* The task *
Work out how many lines below contain "Click", then write only that number.

* Available data *

┏━━

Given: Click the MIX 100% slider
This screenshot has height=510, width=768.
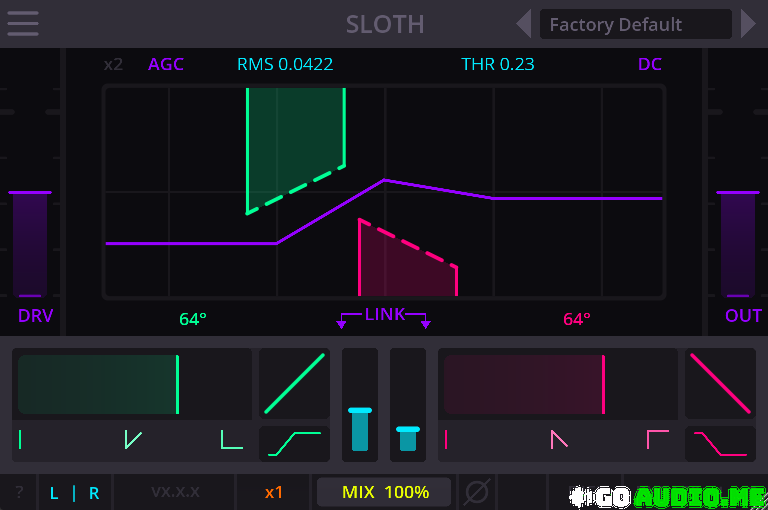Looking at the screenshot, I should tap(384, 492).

┗━━
┏━━

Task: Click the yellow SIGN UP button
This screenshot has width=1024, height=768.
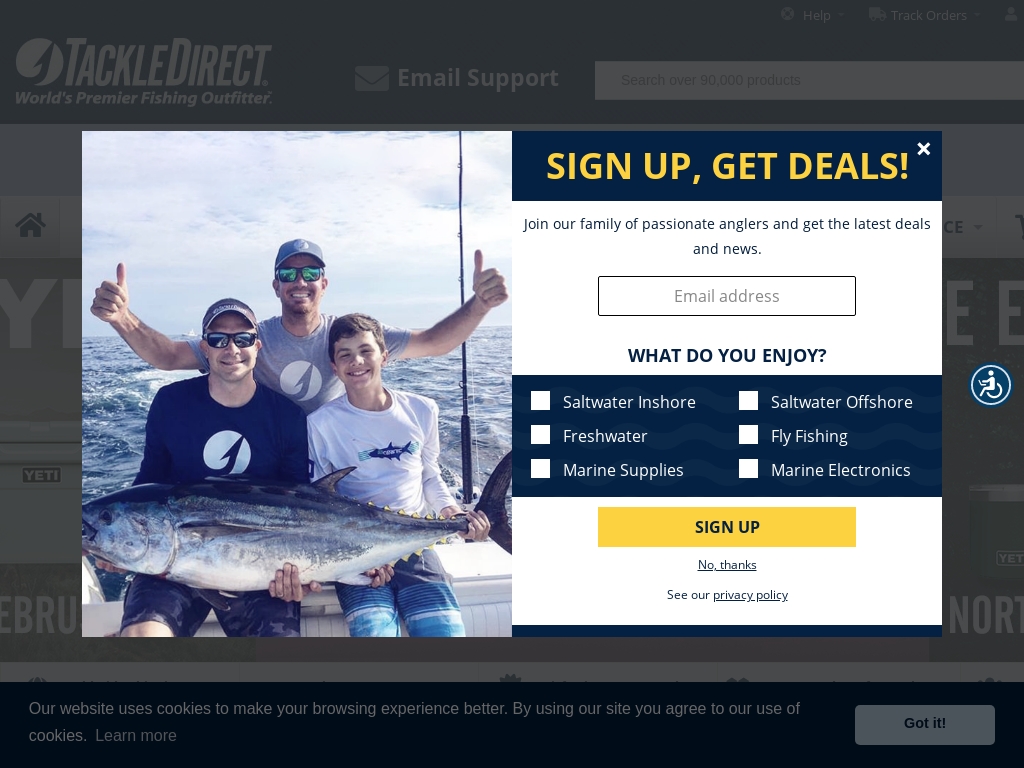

┗━━

* Output for this exercise *
2